This book is a good companion to the blog, but it really stands out because of the reader! Victor Bevine is the perfect voice for this droll subject and makes the pseudo-sociological study work really well in audio.
I love the way that Jill McCorkle paints the characters in all of her books, and Life After Life is no different. I loved that this was a great story with some amazing character studies woven in.
Holly Fielding is a great storyteller, and really picks up on the subtleties of McCorkle's characters.
I really liked listening to Life After Life broken up in pieces on my commute - each time, I felt like I was digging into a different character's story.
Sarah Vowell's never fails to make me fall in love with her all over again!
Unfamiliar Fishes is the story of the Americanization of Hawaii, and Vowell uses her storytelling - complete with historical facts, stories and personal anecdotes of her travels - to make the tale interesting and memorable. I can't imagine hearing this story read by anyone other than the author - her unique voice, along with the interjections from other celebs, makes a great book a truly spectacular listen.
An Object of Beauty is a really appealing book for a number of reasons:
Campbell Scott is a masterful narrator. He has a great range of voices at his disposal, and uses them very appropriately.
The story itself is well-written, with interesting characters.
Steve Martin's knowledge of the art world is thorough. He is able to weave real and fictitious artists through the narrative in a way that feels fluid, never forced.
This book is a really great listen, and I would recommend it for anyone who's a fan of good fiction, the art world or a character-driven book.
Curse of the Blue Tattoo is the sequel to Bloody Jack, and I enjoyed it even more than the first one. Don't read on if you haven't listened to Bloody Jack! - after Jackie is kicked off the Dolphin, she winds up at a finishing school for young ladies and experiences more ups and downs than possibly imaginable throughout Curse of the Blue Tattoo! Everything is told in Jackie's emotive voice, and the narrator keeps up the great tradition of voicing a number of characters all with great depth.
This was a great follow-up and I recommend this series to anyone looking for a great listen.
Slummy Mummy is well-known in England, and I'm glad the audiobook made it here! The story is one of Lucy, a really disorganized stay at home mom and the chaos she turns her life into through various missteps. Lucy is still a lovable character and her interactions with her husband, kids, and the other parents at school and in the neighborhood are hilarious.
The reader gives Lucy a great voice and tells her story in a relatable way which makes you sympathize with her (rather than finding her annoying, like some other chick lit characters).
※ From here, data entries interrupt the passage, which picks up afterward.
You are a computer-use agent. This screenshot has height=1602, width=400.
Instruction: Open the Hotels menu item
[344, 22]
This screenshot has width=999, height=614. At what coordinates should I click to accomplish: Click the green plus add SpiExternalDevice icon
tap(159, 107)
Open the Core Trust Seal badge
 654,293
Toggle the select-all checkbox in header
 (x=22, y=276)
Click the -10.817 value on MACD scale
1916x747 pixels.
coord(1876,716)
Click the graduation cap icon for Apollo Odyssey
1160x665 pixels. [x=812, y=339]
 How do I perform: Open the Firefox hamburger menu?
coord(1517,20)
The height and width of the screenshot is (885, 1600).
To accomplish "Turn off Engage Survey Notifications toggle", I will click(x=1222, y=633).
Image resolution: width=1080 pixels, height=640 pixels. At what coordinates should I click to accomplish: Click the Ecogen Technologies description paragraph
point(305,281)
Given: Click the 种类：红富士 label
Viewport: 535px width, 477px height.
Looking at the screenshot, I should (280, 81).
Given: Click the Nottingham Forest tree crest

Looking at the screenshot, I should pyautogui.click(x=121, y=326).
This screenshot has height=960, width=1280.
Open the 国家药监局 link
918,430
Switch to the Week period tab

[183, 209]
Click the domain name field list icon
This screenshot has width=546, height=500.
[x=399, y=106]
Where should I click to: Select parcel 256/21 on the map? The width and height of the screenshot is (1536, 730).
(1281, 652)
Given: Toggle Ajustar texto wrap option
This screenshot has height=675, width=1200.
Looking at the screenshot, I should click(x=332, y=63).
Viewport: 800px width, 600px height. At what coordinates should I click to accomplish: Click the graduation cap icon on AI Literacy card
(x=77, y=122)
I can't wait to listen to the next book in the Slummy Mummy series now!
I really enjoyed listening to Bloody Jack - it's a great story about Jacky Faber, an orphan who disguises herself as a boy to get aboard an 18th century sailing ship. The book is well written, exciting and engaging. There are a lot of characters, and the reader does a great job of giving them all their own voices.
I'd highly recommend this book for a listen with kids - it's entertaining for all ages.
Cocktails for Three is a great story about 3 women working at the Londoner magazine who meet in a great bar each week to talk over their lives. In comparison to Sex and the City (which, really, sets the bar for all of these books), Roxanne's life is much like Samantha's and Maggie is Charlotte WITH a baby. The most compelling story, though, centers around Candice and an old acquaintance she runs into in the bar near the beginning of the book. All of the characters are well-developed, some more likable than others. The narration is tops - the reader has an authentic accent and gives this book a great voice!
This book is called the "black sheep" of the 33 1/3 series (the rest of the books are about the making of the title albums) but often times the black sheep can be the most interesting.
Meat is Murder is a narrative about figuring out relationships, death, high school, friendship, and music in 1985. Joe Pernice paints a really accurate picture of the kind of kid who would listen to Meat is Murder when it first came out. Any fans of indie music in the 80's would definitely appreciate the story. The audiobook is read by Neal Huff, who I know from watching The Wire. His narration is convincing (I think he's about the right age to read for the main character) and gives the characters depth without taking away from the underlying narrative about the album.
I was a little skeptical about listening to Mira Sorvino for a whole 5 hours, but she turned out to be a great narrator! Trading Up is a pretty standard chick lit book, with fun details about couture clothing and posh Hamptons parties (everything you'd expect from Candace Bushnell), but it also includes a hunky polo player and a great main character. Sorvino gives all of the characters great voices and she's a pleasure to listen to. Two thumbs up for an escapist listen!
This audiobook is a really fun story for kids, read by the author Roscoe Orman, who is well known as Gordon from Sesame Street!
The story is short and sweet, focusing on a child (Ricky) and his toy horse (Mobo), and the neighborhood race they run together. A really fun story with good music and a good moral for kids.